Phillips K Scott, Han Jong-Ho, Martinez Marilyn, Wang Zhuangzhi, Carter David, Cheng Quan
Department of Chemistry, University of California, Riverside, California 92521, USA.
Anal Chem. 2006 Jan 15;78(2):596-603. doi: 10.1021/ac051644y.
Surface plasmon resonance (SPR) spectroscopy, a powerful tool for biosensing and protein interaction analysis, is currently confined to gold substrates and the relevant surface chemistries involving dextran and functional thiols. Drawbacks of using self-assembled monolayers (SAMs) for SPR-related surface modification include limited stability, pinhole defects, bioincompatibility, and nonspecific protein adsorption. Here we report the development of stable nanometer-scale glass (silicate) layers on gold substrates for SPR analysis of protein toxins. The nanoscale silicate layers were built up with layer-by-layer deposition of poly(allylamine hydrochloride) and sodium silicate, followed by calcination at high temperature. The resulting silicate films have a thickness ranging from 2 to 15 nm and demonstrate outstanding stability in flow cell conditions. The use of these surfaces as a platform to construct supported bilayer membranes (SBMs) is demonstrated, and improved performance against protein adsorption on SBM-coated surfaces is quantified by SPR measurements. SBMs can be formed reproducibly on the silicate surface via vesicle fusion and quantitatively removed using injection of 5% Triton X-100 solution, generating a fresh surface for each test. Membrane properties such as lateral diffusion of the SBMs on the silicate films are characterized with photobleaching methods. Studies of protein binding with biotin/avidin and ganglioside/cholera toxin systems show detection limits lower than 1 microg/mL (i.e., nanomolar range), and the response reproducibility is better than 7% RSD. The method reported here allows many assay techniques developed for glass surfaces to be transferred to label-free SPR analysis without the need for adaptation of protocols and time-consuming synthetic development of thiol-based materials and opens new avenues for developing novel bioanalytical technologies for protein analysis.

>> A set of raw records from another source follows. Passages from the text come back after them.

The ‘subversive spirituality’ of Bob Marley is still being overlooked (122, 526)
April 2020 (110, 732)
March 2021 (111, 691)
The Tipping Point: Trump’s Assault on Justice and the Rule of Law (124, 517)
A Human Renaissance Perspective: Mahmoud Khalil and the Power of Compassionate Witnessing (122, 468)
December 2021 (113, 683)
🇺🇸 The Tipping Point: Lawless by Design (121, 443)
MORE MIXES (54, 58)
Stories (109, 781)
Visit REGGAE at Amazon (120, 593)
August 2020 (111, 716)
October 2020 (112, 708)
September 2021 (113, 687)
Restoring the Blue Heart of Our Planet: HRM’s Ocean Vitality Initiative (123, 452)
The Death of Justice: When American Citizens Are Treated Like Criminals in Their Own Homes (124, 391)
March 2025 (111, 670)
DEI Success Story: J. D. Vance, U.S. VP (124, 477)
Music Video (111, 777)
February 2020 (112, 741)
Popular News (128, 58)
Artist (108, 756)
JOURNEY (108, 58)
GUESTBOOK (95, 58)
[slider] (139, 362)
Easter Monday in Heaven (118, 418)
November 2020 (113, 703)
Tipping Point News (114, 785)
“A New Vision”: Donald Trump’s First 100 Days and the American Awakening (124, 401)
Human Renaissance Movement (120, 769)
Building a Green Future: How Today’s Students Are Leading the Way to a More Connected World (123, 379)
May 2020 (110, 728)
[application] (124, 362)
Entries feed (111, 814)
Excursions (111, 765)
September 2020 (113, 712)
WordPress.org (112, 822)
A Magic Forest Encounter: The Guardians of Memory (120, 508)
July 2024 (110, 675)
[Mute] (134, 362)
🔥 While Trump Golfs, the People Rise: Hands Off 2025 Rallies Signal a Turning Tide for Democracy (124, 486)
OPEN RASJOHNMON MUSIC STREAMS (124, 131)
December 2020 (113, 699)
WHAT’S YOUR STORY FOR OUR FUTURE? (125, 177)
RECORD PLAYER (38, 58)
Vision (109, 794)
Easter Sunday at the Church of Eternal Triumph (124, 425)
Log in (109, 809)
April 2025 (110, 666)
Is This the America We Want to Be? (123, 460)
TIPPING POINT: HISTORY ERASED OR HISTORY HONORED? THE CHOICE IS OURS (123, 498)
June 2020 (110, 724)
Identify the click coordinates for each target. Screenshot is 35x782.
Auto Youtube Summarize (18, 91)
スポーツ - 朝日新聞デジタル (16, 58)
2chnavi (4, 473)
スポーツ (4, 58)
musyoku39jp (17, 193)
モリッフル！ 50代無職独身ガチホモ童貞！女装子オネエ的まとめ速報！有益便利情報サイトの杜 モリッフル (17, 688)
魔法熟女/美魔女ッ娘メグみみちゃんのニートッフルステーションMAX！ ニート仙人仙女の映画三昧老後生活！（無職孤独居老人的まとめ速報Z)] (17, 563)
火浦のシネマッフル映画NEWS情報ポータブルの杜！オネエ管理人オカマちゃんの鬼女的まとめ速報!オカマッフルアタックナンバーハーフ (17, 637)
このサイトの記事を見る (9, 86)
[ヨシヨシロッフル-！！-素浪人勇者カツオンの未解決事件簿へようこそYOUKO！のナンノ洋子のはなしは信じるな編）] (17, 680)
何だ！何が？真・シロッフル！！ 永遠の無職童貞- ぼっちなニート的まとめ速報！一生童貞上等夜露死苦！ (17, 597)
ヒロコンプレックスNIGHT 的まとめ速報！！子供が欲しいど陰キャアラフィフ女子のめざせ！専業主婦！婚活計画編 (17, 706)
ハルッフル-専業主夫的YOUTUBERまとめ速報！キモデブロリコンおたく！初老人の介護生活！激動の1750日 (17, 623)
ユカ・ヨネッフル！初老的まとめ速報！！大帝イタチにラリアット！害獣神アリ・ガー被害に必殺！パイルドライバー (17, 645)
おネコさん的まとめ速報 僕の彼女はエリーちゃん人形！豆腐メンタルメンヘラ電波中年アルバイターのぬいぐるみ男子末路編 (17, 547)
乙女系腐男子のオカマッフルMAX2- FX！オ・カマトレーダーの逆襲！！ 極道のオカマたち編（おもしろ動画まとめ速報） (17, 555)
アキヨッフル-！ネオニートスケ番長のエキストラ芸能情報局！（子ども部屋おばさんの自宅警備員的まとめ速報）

表面等离子体共振(SPR)光谱技术是一种用于生物传感和蛋白质相互作用分析的强大工具,目前仅限于金基底以及涉及葡聚糖和功能性硫醇的相关表面化学。使用自组装单分子层(SAMs)进行与SPR相关的表面修饰存在稳定性有限、针孔缺陷、生物不相容性和非特异性蛋白质吸附等缺点。在此,我们报告了在金基底上开发用于蛋白质毒素SPR分析的稳定纳米级玻璃(硅酸盐)层。通过聚(烯丙胺盐酸盐)和硅酸钠的逐层沉积构建纳米级硅酸盐层,然后在高温下煅烧。所得硅酸盐薄膜的厚度范围为2至15纳米,并在流动池条件下表现出出色的稳定性。展示了将这些表面用作构建支撑双层膜(SBMs)平台的用途,并通过SPR测量对SBM涂层表面上蛋白质吸附的改进性能进行了量化。SBMs可以通过囊泡融合在硅酸盐表面可重复地形成,并使用5% Triton X - 100溶液注入定量去除,为每次测试生成新表面。使用光漂白方法表征了SBMs在硅酸盐薄膜上的膜性质,如横向扩散。对蛋白质与生物素/抗生物素蛋白和神经节苷脂/霍乱毒素系统结合的研究表明,检测限低于1微克/毫升(即纳摩尔范围),响应重现性优于7%相对标准偏差(RSD)。本文报道的方法允许许多为玻璃表面开发的检测技术转移到无标记SPR分析,而无需调整方案和耗时的基于硫醇材料的合成开发,并为开发用于蛋白质分析的新型生物分析技术开辟了新途径。